New-look Academic Year Gets Underway
By Eric Breier
Cal State San Marcos expects to welcome more than 16,000 students Monday as it kicks off a fall semester unlike any in its history.
In response to the ongoing COVID-19 pandemic, and in alignment with the California State University’s decision for all 23 campuses to have a unified approach, more than 90% of courses are occurring virtually this fall. Select labs and courses that use specialized equipment or have certain accreditation/licensure requirements will have in-person instruction.
Earlier this month, the university launched its “CSUSM as One” website, which provides information and resources for students, faculty and staff to navigate the fall semester.
While the semester may look different, President Ellen Neufeldt expressed excitement and optimism during her annual Convocation address on Thursday morning.
“Even though this will be unlike any other fall semester in history, I can’t but help feeling excitement for what’s before us,” she said in an address streamed virtually. “So much is in flux, but the fundamental parts of our university are unchanged. Our dedication to our students, our region and each other will move us through and past this moment and on to the next 30 years.”
Computer lab available for students
The University Student Union and IITS have partnered to establish a computer lab in the USU Ballroom and Meeting Rooms for students who need access to computers, printing services, power and/or Wi-Fi.
Beginning Aug. 31, the USU computer lab will be open from 10 a.m.-4 p.m. Monday-Friday on a first-come, first-served basis.
Students will use the campus app to check into the lab and receive an assigned station. The process is as easy as opening up the app and scanning their digital ID when they arrive. The app also has an “On Campus” button that will show available on-campus services, including the number of computers available in the USU so that students will know if there are open stations before arriving.
Visit this link for more information.
- Carl Kemnitz began his tenure as the university’s new provost and vice president of Academic Affairs on July 1.
- Professor of chemistry and biochemistry Jackie Trischman began a one-year appointment as CSTEM’s interim dean on July 1, succeeding the college’s founding dean, Katherine Kantardjieff, who left for a position as provost at Cal State Monterey Bay.
- Biology professor Deborah Kristan began a one-year appointment as interim dean of the College of Education, Health and Human Services on July 1, succeeding Emiliano Ayala, who decided to take on a faculty position in the college as a special education professor.

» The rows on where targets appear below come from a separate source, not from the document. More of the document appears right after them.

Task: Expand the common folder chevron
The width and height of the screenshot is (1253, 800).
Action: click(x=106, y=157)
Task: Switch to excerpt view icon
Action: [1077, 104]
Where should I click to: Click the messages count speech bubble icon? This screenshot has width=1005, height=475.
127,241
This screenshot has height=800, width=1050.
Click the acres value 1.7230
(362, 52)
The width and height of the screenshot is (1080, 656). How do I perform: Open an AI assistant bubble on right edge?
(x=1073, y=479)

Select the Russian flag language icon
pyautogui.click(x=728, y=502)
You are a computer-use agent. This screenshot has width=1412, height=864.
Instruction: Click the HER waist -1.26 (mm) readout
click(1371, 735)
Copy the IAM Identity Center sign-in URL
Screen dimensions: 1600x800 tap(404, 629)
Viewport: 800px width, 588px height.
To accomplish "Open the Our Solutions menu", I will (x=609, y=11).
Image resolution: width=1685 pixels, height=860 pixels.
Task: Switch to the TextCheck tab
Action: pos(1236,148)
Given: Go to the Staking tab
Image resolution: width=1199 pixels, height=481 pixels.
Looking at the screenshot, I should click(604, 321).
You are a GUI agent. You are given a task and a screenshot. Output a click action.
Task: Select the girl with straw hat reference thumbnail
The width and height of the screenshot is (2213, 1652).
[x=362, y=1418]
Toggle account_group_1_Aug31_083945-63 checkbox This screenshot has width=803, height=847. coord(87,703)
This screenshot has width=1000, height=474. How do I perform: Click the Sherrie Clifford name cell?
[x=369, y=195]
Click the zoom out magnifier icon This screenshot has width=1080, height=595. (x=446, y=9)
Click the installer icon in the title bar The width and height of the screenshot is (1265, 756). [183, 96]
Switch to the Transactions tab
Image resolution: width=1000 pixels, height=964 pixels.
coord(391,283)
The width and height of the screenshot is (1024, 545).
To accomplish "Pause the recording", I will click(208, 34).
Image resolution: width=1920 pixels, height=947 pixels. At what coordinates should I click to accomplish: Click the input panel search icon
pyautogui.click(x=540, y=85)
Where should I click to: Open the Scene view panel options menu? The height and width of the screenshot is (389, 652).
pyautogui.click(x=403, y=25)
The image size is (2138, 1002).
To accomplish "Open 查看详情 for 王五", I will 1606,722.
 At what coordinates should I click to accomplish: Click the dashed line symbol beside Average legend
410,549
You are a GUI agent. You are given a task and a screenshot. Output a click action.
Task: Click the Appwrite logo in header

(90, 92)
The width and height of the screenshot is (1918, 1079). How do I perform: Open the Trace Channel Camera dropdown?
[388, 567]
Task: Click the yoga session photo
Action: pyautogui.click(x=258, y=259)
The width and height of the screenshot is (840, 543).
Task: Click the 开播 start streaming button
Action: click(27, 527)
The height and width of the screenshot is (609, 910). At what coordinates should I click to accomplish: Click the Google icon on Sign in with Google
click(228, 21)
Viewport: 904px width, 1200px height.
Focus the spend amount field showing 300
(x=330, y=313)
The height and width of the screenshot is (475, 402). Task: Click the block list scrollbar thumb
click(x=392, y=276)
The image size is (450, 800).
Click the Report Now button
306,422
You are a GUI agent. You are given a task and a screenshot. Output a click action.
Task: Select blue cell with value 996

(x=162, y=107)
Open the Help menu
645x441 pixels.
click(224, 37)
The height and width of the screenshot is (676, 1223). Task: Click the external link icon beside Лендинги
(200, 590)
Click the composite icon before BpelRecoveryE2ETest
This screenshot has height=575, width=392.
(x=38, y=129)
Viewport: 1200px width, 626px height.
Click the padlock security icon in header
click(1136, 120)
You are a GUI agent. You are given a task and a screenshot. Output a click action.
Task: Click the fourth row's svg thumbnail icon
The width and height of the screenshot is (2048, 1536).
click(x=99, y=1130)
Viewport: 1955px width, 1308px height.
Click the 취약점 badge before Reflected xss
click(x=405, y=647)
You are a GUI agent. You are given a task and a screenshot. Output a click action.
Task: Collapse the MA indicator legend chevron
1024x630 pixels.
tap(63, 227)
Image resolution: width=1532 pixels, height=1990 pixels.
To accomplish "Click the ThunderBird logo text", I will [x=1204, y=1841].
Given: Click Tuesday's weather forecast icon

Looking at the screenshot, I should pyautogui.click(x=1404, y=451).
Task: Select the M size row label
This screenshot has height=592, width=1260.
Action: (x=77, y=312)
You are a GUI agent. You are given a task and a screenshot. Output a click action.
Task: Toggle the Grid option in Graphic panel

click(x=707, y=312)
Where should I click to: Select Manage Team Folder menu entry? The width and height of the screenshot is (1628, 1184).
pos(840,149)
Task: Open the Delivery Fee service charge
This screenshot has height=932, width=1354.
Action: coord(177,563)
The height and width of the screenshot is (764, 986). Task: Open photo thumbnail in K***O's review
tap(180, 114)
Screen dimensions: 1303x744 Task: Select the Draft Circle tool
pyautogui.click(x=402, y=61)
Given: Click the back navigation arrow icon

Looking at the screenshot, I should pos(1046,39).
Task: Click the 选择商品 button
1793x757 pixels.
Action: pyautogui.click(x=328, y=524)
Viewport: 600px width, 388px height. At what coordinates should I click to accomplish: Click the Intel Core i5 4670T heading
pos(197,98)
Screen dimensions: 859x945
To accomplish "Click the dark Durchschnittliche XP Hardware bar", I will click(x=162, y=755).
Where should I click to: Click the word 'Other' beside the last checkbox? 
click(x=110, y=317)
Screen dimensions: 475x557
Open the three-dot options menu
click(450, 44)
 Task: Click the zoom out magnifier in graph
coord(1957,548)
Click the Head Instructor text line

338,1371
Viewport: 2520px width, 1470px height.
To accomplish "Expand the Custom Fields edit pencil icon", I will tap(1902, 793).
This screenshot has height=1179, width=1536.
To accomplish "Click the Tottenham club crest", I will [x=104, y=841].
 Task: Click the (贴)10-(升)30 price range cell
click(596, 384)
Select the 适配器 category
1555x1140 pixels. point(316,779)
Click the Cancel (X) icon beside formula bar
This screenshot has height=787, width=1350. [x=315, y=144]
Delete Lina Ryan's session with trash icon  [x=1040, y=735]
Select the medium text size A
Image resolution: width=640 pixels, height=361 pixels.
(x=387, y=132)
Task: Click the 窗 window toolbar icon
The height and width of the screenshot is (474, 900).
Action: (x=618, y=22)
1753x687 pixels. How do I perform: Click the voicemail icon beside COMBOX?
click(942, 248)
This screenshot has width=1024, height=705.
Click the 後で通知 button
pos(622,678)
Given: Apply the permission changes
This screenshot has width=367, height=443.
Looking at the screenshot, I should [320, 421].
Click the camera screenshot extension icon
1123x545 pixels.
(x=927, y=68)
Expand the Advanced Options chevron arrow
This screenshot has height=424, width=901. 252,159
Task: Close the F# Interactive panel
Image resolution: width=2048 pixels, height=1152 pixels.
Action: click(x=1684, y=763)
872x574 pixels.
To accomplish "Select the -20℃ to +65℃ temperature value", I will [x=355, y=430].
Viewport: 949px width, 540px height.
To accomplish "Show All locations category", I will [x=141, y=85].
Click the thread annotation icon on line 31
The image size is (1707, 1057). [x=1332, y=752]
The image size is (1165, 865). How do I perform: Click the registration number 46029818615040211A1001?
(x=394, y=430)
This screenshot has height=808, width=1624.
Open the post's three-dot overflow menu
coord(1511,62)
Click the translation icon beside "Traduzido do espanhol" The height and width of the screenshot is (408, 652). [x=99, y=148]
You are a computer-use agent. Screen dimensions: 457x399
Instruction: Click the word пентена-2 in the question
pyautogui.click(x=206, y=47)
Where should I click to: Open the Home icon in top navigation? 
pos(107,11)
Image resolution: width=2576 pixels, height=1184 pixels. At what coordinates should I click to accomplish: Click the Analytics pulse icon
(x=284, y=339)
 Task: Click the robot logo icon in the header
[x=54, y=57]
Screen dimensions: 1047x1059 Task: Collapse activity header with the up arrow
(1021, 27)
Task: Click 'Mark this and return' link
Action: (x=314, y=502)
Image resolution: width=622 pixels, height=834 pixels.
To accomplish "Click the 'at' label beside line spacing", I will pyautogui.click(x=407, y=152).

- The California Indian Culture and Sovereignty Center named Eric S. Trevan as a visiting scholar of innovation, business and economic policy for tribal nations.
COVID-19 testing site
CSUSM is hosting a San Diego County-operated, walk-up coronavirus testing site, expanding critical testing services to North County residents.
The testing center, which is free and open to the public seven days a week, operates independently of the university within the Viasat Engineering Pavilion on campus.
Weeks of Welcome
The annual Weeks of Welcome started Aug. 29 and runs through Oct. 10. It includes dozens of virtual events to meet new people and kick off the new academic year.
Visit the Weeks of Welcome calendar for a complete schedule.
Arts & Lectures for fall
The university’s longstanding Arts & Lectures series is presenting a virtual fall lineup, with all of the events taking place via Zoom. This season boasts a diverse selection of six events.
Attendees can reserve tickets online via the Arts & Lectures website.
- Psychology professor Sharon Hamill was among 25 faculty and staff members recognized by the California State University system with Faculty Innovation and Leadership Awards for their commitment to student success, particularly in courses or areas with traditionally low success rates or persistent equity gaps.
- Robert Iafe, an associate professor of chemistry, and Paul Jasien, a professor of chemistry and biochemistry, received a grant of almost $1 million from the National Science Foundation that will support the retention and graduation of high-achieving, low-income students in chemistry and biochemistry.
- CSUSM received a best practice award for social equity and justice at the California Higher Education Sustainability Conference for the second straight year.
- TRIO Student Support Services will receive a federal grant of more than $1.7 million over five years, the U.S. Department of Education announced this month.